2. Marc-Andre Fleury, PIT
The job of any goalie with an unparalleled championship offense is simply to keep his head above water. What really brings Cups home is having both that offense and an actual talent in goal. I have no love for them, but the Pittsburgh Penguins have not only been blessed with one good goalie who can fill this role, but now they have two. Marc-Andre Fleury knows what it’s like to be in the big game. He’s not top of the pile, but he has seen some of the best shots the league has to offer. The only problem with The Snowman is that there is a young buck on the rise. Matt Murray has been doing stunningly between the Pittsburgh posts and at 22 years old seems very comfortable there. There is only room for one starter on the Expansion roster for the Penguins. Fleury has brought them many good years, but there is a changing of the guard happening here. He certainly has the expertise (and the Cups) to bring another team back on the map.
1. Ilya Kovalchuk, SKA
A strange pick to see here, but hear me out. The KHL, or the Kontinental Hockey League, is the professional league headed in Russia, but it includes the Eastern Bloc countries and China.

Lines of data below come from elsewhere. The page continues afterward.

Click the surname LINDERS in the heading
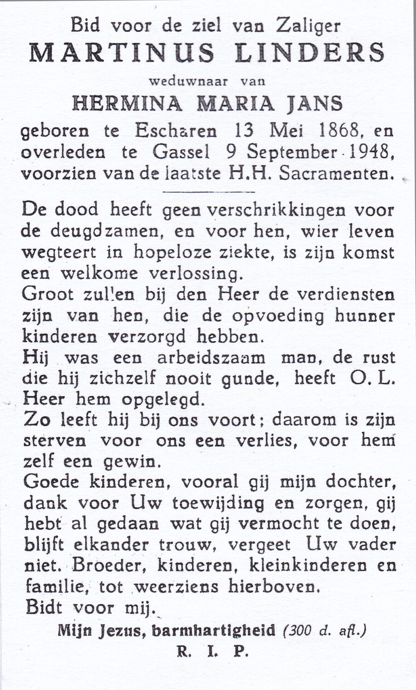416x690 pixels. pos(309,52)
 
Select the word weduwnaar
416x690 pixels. pos(188,81)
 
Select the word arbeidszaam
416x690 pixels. pos(211,358)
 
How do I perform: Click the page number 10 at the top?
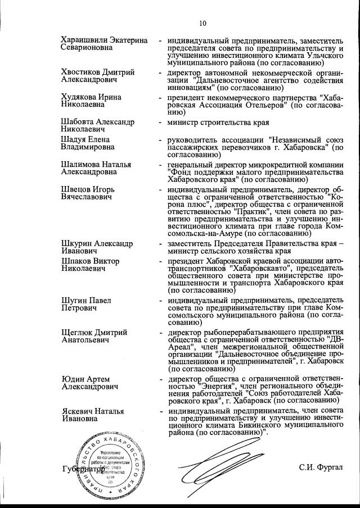click(202, 23)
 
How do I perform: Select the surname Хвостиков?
click(82, 72)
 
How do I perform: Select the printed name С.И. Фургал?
click(321, 468)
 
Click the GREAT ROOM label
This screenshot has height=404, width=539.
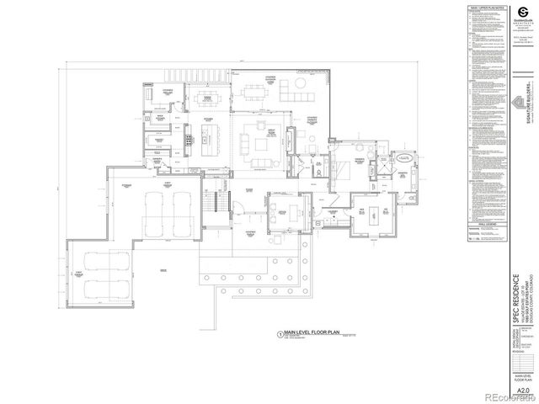249,132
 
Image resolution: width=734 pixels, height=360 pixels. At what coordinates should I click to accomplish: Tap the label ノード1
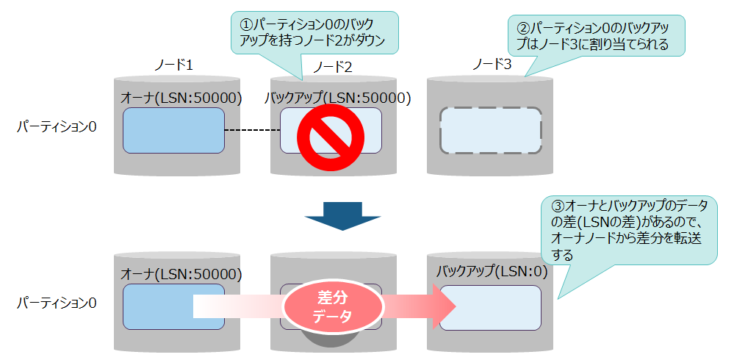click(173, 65)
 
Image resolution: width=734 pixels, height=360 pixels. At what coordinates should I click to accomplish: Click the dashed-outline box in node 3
click(490, 132)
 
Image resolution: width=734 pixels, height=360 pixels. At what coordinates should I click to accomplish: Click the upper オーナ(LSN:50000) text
click(181, 98)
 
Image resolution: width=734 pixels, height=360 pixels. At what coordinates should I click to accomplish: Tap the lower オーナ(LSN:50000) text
click(181, 274)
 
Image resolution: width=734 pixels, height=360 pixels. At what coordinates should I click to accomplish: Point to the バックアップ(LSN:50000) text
click(337, 98)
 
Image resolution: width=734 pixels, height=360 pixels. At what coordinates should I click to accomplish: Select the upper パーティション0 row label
click(57, 126)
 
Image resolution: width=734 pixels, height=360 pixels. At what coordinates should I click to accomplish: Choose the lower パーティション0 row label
click(57, 302)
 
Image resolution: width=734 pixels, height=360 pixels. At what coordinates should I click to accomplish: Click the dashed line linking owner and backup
click(251, 132)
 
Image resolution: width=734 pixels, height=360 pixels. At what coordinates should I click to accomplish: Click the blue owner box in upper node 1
click(173, 131)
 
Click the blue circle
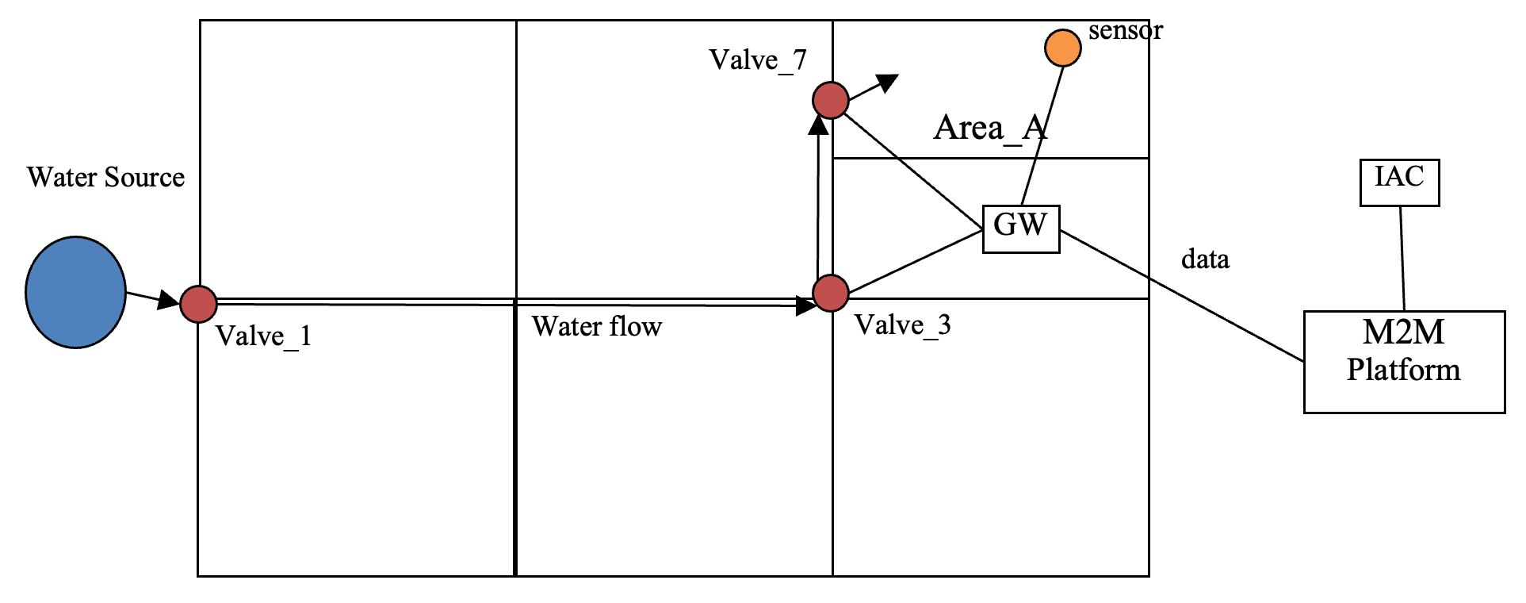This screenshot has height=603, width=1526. click(x=75, y=292)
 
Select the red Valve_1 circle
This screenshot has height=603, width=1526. click(x=199, y=304)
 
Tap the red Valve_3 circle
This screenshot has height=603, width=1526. click(x=831, y=293)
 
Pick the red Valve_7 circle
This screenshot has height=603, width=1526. click(x=831, y=100)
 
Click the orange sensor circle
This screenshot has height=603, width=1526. click(x=1062, y=48)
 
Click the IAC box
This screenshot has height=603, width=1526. click(x=1399, y=182)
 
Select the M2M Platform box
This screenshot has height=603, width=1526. click(x=1404, y=361)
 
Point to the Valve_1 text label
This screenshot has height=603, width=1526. click(x=263, y=336)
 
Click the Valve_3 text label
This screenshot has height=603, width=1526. click(x=902, y=325)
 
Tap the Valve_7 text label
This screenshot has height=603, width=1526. click(x=757, y=60)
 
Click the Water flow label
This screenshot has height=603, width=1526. click(x=596, y=327)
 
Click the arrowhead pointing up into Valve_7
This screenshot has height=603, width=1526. click(x=819, y=125)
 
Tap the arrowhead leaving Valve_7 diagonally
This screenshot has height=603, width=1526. click(x=889, y=82)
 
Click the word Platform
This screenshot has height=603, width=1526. click(x=1403, y=371)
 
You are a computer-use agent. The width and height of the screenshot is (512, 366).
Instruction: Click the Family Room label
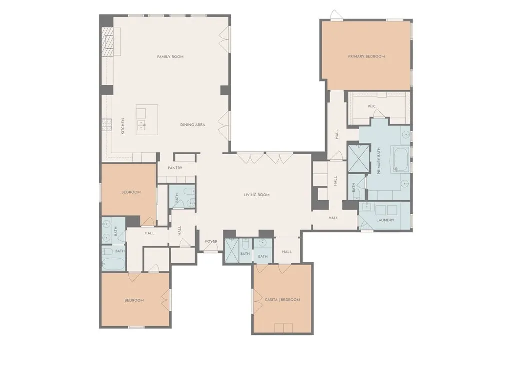[170, 57]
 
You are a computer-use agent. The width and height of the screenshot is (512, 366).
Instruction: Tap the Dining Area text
[192, 124]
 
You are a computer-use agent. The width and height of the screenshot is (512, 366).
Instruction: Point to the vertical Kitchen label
[123, 126]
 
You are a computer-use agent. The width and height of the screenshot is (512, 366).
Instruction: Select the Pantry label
[176, 168]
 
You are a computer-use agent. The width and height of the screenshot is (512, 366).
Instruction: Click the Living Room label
[256, 195]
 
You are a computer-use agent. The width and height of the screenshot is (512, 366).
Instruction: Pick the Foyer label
[212, 242]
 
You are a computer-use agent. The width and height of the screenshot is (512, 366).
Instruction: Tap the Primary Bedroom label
[366, 56]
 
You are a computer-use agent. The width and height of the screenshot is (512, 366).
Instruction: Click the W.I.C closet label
[372, 106]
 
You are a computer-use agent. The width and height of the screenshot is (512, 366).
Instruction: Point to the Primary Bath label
[379, 161]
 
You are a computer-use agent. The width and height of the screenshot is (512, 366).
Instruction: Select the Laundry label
[386, 220]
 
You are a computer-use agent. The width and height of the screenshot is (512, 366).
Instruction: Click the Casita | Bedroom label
[282, 300]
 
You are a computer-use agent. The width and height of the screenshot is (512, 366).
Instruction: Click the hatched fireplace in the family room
[108, 42]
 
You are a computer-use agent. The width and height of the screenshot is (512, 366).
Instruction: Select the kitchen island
[147, 120]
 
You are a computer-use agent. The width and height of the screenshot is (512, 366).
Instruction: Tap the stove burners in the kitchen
[107, 125]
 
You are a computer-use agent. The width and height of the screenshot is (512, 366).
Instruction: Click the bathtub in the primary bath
[401, 160]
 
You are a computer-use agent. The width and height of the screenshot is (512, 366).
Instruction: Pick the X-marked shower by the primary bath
[359, 158]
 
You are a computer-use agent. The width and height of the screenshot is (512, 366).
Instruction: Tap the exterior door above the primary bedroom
[336, 15]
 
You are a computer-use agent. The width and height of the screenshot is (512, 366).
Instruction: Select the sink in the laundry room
[367, 206]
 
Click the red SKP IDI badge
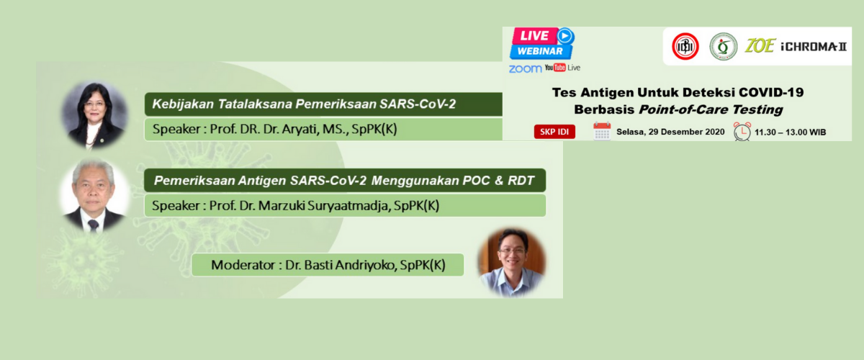point(554,132)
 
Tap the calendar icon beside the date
point(602,131)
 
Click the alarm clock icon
point(742,132)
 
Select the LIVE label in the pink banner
point(534,36)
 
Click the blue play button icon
point(565,36)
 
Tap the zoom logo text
point(525,68)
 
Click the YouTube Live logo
point(562,68)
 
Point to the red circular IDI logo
point(685,46)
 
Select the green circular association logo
point(723,46)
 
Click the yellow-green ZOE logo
point(760,46)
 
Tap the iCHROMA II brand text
point(814,47)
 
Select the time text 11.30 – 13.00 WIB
point(790,132)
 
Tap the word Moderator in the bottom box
point(243,265)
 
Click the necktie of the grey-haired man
point(94,225)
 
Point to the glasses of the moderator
point(511,251)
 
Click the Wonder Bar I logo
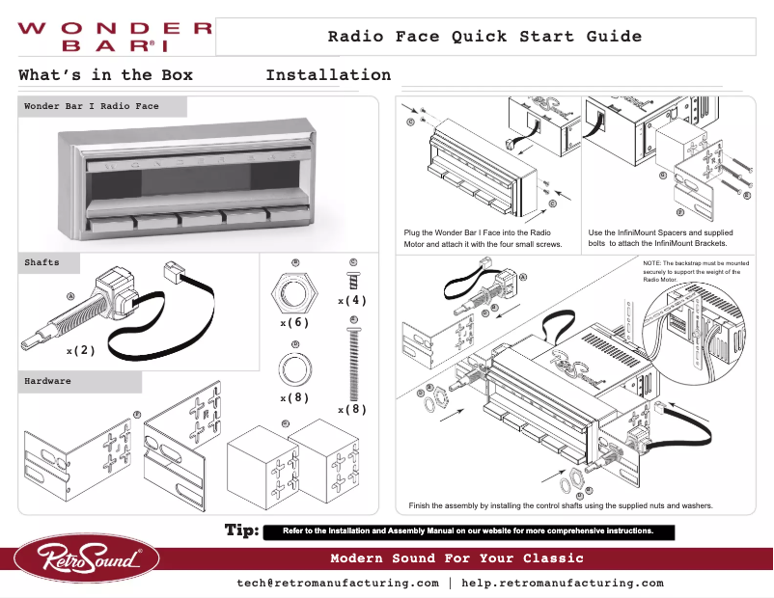[x=114, y=37]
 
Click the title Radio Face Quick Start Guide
[x=484, y=37]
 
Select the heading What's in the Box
[x=105, y=75]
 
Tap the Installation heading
[x=328, y=75]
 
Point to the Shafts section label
[x=41, y=262]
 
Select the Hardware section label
[x=47, y=382]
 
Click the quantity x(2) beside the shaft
[x=80, y=351]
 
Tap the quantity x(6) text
[x=294, y=322]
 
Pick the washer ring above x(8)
[x=294, y=367]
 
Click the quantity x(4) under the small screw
[x=352, y=301]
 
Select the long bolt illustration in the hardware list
[x=353, y=362]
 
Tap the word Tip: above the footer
[x=240, y=530]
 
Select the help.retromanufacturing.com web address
[x=563, y=584]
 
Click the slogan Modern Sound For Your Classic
[x=456, y=558]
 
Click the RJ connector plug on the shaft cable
[x=178, y=270]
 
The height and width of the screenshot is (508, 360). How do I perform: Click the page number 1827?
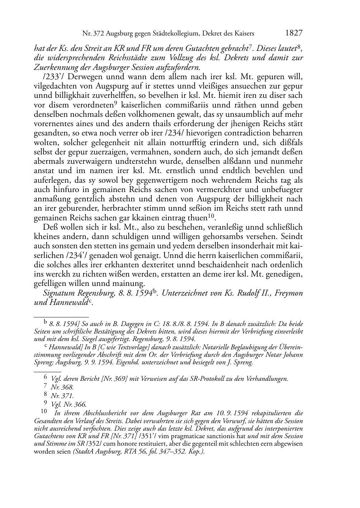click(294, 33)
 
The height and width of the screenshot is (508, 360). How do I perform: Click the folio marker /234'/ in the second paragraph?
click(78, 256)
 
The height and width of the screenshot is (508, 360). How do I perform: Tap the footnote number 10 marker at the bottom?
click(44, 413)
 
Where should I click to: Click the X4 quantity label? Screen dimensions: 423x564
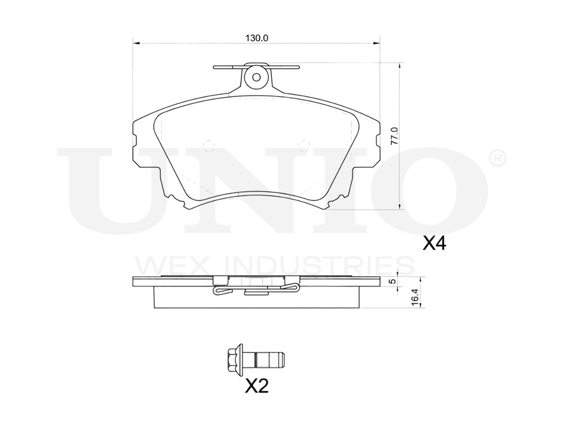pyautogui.click(x=434, y=244)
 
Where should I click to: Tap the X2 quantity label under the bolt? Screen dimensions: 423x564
pyautogui.click(x=256, y=386)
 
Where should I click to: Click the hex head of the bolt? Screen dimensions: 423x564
pyautogui.click(x=231, y=358)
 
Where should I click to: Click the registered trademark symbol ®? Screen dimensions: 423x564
pyautogui.click(x=496, y=159)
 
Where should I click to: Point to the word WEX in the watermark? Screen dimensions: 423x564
pyautogui.click(x=164, y=265)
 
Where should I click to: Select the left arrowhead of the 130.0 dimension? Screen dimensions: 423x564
pyautogui.click(x=135, y=43)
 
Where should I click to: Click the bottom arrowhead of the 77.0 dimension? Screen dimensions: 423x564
pyautogui.click(x=399, y=207)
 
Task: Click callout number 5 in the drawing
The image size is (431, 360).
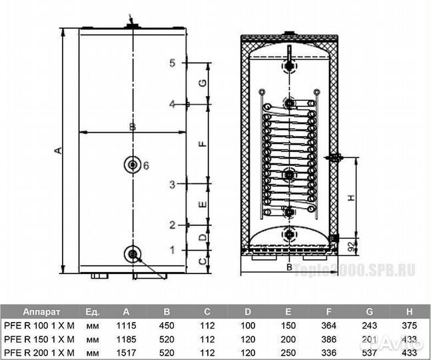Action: point(172,63)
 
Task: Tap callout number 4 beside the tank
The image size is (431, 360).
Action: point(172,105)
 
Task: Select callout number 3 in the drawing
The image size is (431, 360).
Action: point(172,184)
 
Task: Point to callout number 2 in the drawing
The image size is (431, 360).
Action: point(172,225)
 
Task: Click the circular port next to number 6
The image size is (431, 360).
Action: point(132,165)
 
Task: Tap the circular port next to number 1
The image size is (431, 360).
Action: point(133,253)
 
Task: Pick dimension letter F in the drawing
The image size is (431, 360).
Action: point(205,143)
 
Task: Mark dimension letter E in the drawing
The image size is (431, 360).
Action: point(205,204)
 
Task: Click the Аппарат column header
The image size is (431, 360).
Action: point(42,311)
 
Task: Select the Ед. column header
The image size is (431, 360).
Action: point(93,311)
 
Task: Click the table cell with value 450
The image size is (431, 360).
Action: point(167,325)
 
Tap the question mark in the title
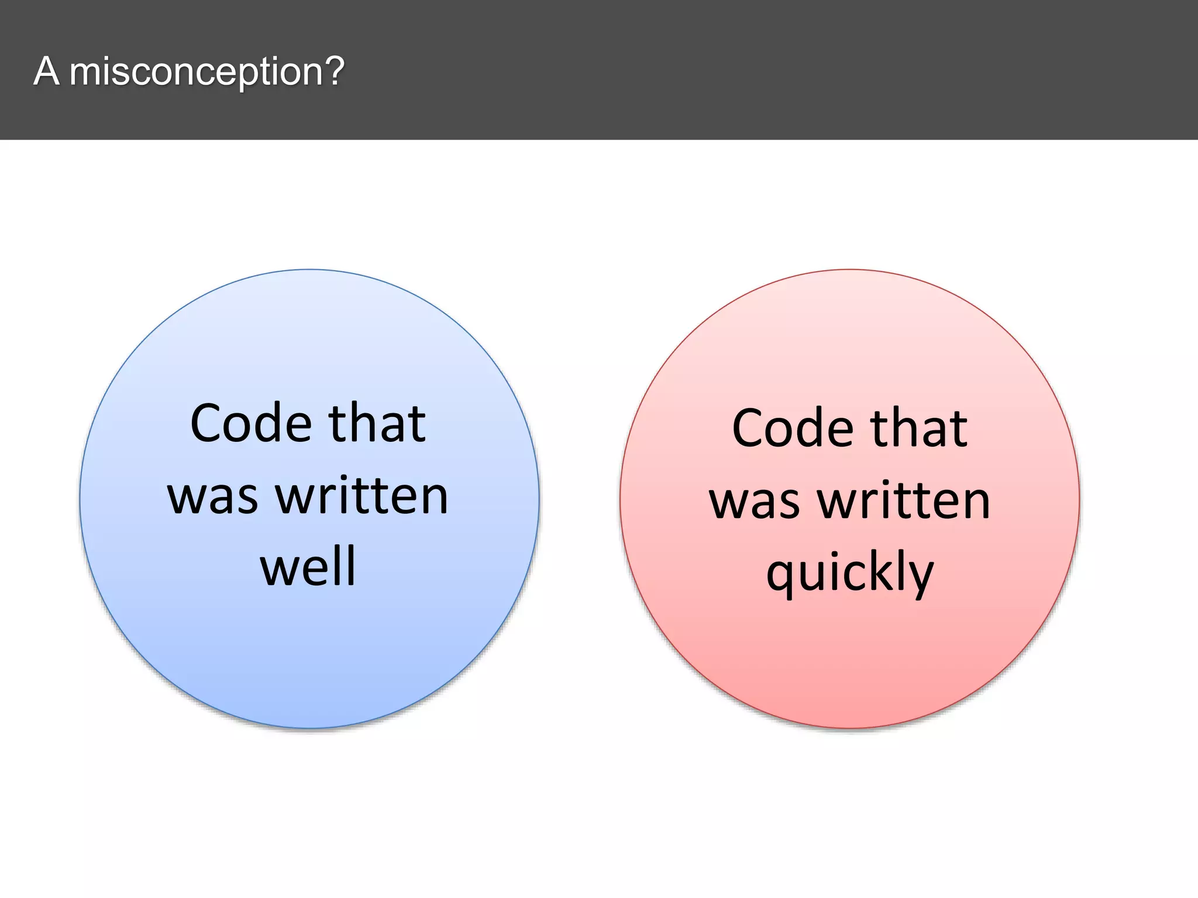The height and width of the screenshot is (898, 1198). pyautogui.click(x=334, y=71)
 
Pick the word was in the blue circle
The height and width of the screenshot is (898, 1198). pyautogui.click(x=212, y=497)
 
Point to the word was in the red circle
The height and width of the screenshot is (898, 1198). pyautogui.click(x=754, y=502)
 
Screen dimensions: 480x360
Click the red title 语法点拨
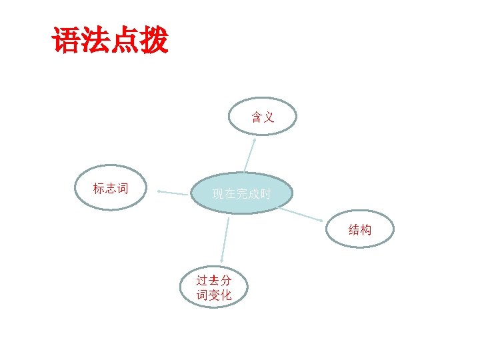pos(110,41)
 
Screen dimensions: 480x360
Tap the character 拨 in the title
pos(154,41)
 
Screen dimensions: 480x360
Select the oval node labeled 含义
pos(263,117)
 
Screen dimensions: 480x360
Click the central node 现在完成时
pos(241,194)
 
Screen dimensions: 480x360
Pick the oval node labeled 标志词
pos(111,188)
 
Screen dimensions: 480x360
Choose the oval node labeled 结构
pos(360,230)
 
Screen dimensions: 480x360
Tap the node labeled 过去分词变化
pos(214,287)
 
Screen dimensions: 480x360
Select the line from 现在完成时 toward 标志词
pos(175,193)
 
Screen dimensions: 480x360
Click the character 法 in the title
pos(95,41)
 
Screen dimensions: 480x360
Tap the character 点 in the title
pos(125,41)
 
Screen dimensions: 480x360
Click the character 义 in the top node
pos(269,117)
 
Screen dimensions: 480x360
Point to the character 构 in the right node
pos(366,230)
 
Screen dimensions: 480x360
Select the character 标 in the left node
pos(99,188)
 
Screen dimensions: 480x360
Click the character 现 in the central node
pos(217,195)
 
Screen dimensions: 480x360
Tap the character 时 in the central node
pos(265,195)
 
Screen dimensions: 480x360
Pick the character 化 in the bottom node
pos(226,295)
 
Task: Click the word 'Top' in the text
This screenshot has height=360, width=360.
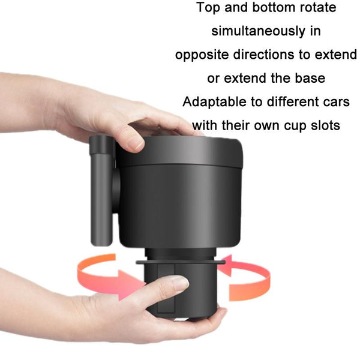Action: tap(208, 8)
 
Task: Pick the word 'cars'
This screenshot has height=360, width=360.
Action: tap(337, 102)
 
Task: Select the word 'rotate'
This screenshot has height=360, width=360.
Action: tap(318, 8)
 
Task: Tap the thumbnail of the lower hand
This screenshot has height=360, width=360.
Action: tap(179, 284)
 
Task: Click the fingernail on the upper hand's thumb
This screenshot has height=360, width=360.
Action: tap(136, 144)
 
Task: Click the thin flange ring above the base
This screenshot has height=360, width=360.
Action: tap(181, 262)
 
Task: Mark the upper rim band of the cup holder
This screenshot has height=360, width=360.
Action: tap(179, 152)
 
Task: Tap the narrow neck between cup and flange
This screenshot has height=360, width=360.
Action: tap(181, 254)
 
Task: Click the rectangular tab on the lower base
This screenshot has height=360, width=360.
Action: tap(166, 289)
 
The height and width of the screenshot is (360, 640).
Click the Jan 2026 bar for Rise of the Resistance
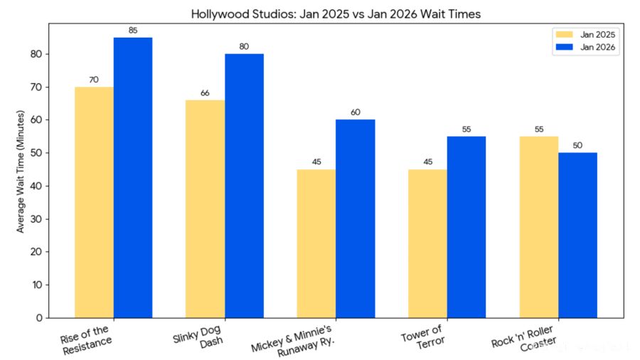click(133, 178)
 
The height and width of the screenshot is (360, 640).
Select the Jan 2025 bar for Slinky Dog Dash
click(205, 209)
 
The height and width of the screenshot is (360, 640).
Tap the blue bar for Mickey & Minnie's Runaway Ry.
click(355, 218)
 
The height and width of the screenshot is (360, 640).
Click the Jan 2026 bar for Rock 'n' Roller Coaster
click(577, 235)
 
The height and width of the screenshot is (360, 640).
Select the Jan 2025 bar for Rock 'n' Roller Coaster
click(538, 227)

It is no bush league. Many argue that the KHL is more technical and skills driven, where the NHL becomes about pure speed and physicality. You can make a living playing out East (and you have to live, you know, in Russia), but the ultimate goal is always to get to the NHL. You may recognize Ilya Kovalchuk as a star from the Atlanta Thrashers (now the Winnipeg Jets) in the late aughts. He came closet o 100 points several times on the Thrashers. In his last full season before going out to SKA St. Petersburg, he scored 83 points with the New Jersey Devils. Well, Kovalchuk’s contract is coming up in the frozen north. Should he come down from the mountain, it is well within his ability to put numbers up on the big stage. The NHL could find a spot for him to score 80 points in 2017.